* _READING TEXT_:

------------------------------------------------------------------------

The proposed syntax addresses both problems. The first because it  
limits the number of multiarity operators to just theory symbols. The  
second because now the distinction between the two interpretations of  
a multiarity operator is made explicit.

Eliminating multi-arity operators from the logic (if not from the  
concrete syntax) has also another advantage. It greatly simplifies  
the definition of proof systems for SMT.
*)

For convenience and backward compatibility, the predefined symbol  
'distinct' as well is allowed to have more than two arguments.
The meaning of (distinct t_1 ... t_n) is the same as in Version 1.2:  
the conjunction of (distinct t_i t_j) for all 1 <= i < j <= n.
The only difference is that now 'distinct' is officially just a  
binary symbol and (distinct t_1 ... t_n) is defined as syntactic  
sugar for the conjunction above.

h) Symbols with an arbitrary sequence of characters delimited by  
vertical bars are new. They are inspired by Common Lisp (see http:// 
www.cs.cmu.edu/Groups/AI/html/cltl/clm/ 
node27.html#SECTION00630000000000000000) and were used in the  
granddad (grandmom?) of all SMT solvers, Simplify.

(* Their main motivation is to be used as values of user-defined  
annotations, which in Version 1.2 were restricted to arbitrary text  
delimited by curly braces. *)

i) The syntax for annotations within terms has changed. It used to be  
or the form

   (<const> <annotation>+)   or
   (<fun_symbol> <an_term>+ <annotation>)

where <an_term> is an annotated term.

(* That syntax made parsing unnecessary complicated because some look- 
ahead could be needed to distinguish between the two cases above. *)

The new syntax for adding annotations to terms is now

   ( annot <term> <annotation>+ )

where 'annot' is a new keyword.

(* This should eliminate the parsing problems above while allowing  
the same level of flexibility as before (that is, terms and subterms  
can be freely annotated). *)

(* Ignoring a user-defined annotation, for those systems that to do  
not make use of it, should be also easy, the only complication being  
that now the value of an annotation is an arbitrary S-expression,  
which means that a small subparser for S-expressions is needed to  
know when such a value begins and ends. [Admittedly, that is more  
complicated than what we have in Version 1.2, where the value of a  
user-defined attribute is any text enclosed in curly braces.]
*)

3.1 Terms

Rules:

   <index> ::= <numeral>

   <identifier> ::= <symbol> | ( ind <symbol> <index>+ )

   <sort_term> ::= <identifier> | ( <identifier> <sort_term>+ )
--------------------------------------------------------
Ex:  Int              (List (Array Int Real))
      (ind BitVec 3)   (Set (ind Bitvec 3))
      ((ind FixedSizeList 4) Real)
--------------------------------------------------------

   <attribute> ::= :<symbol>
-----------------------------------
Ex:  :date  :a2  :foo-bar  :<  :56
-----------------------------------

   <annotation> ::= <attribute> | <attribute> <S-expression>
                    where <S-expression> does not start with ':'
---------------------------------------------------------
Ex:   :assoc
       :status unsat
       :my_attribute (humpty dumpty)
       :authors "Jack and Jill"
---------------------------------------------------------

   <var> ::= <symbol>

   <fun_symbol> ::= <identifier>
                 |  (as <identifier> <sort_term>)

------------------------------------------------------------------------

* _DIRECTION 1_: Could you lay out every line of the rows below as a JSON list of strings, one string per line, with blank lines dropped and the pictures left out?

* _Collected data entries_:
------------------------------------------------------------------------

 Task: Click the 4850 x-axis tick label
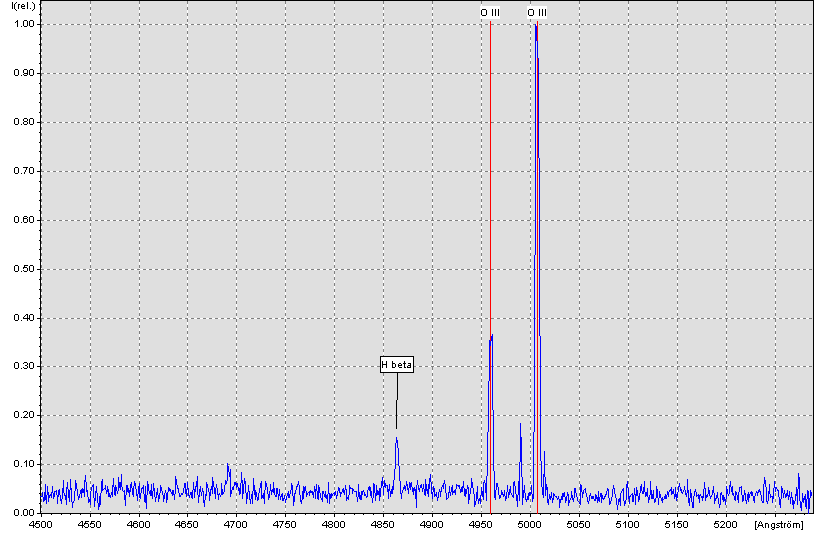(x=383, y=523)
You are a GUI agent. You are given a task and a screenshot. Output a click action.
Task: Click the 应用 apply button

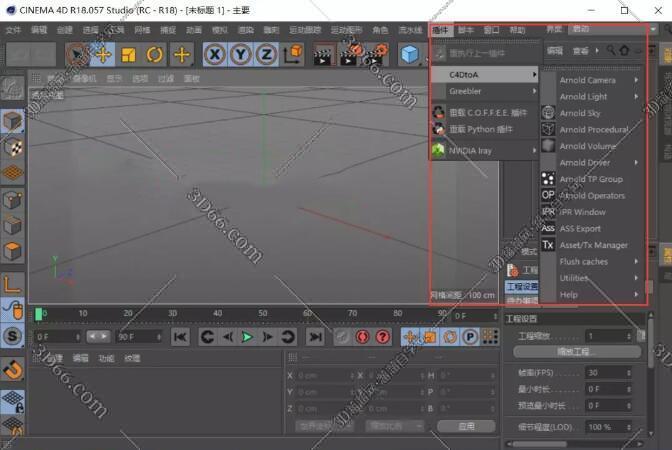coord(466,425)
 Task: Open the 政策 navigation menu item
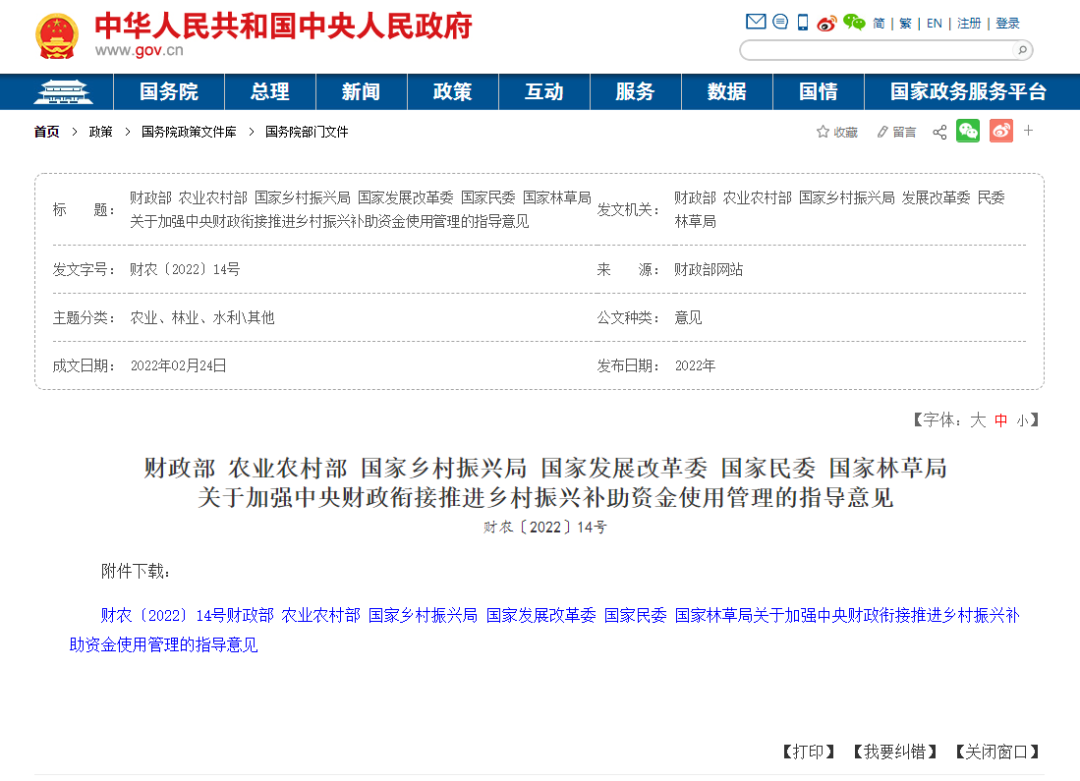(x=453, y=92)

------------------------------------------------------------------------

* _DIRECTION 2_:
Answer these about the SMT syntax text:
(a) What new keyword does the new syntax for adding annotations to terms use?
(b) Which SMT solver used symbols delimited by vertical bars?
(c) What is (distinct t_1 ... t_n) defined as syntactic sugar for?

* _CORRECT RESULT 1_:
[
  " Task: Click the 4850 x-axis tick label",
  "(x=383, y=523)",
  "You are a GUI agent. You are given a task and a screenshot. Output a click action.",
  "Task: Click the 应用 apply button",
  "coord(466,425)",
  " Task: Open the 政策 navigation menu item",
  "(x=453, y=92)"
]

* _CORRECT RESULT 2_:
(a) 'annot'
(b) Simplify
(c) The conjunction of (distinct t_i t_j) for all 1 <= i < j <= n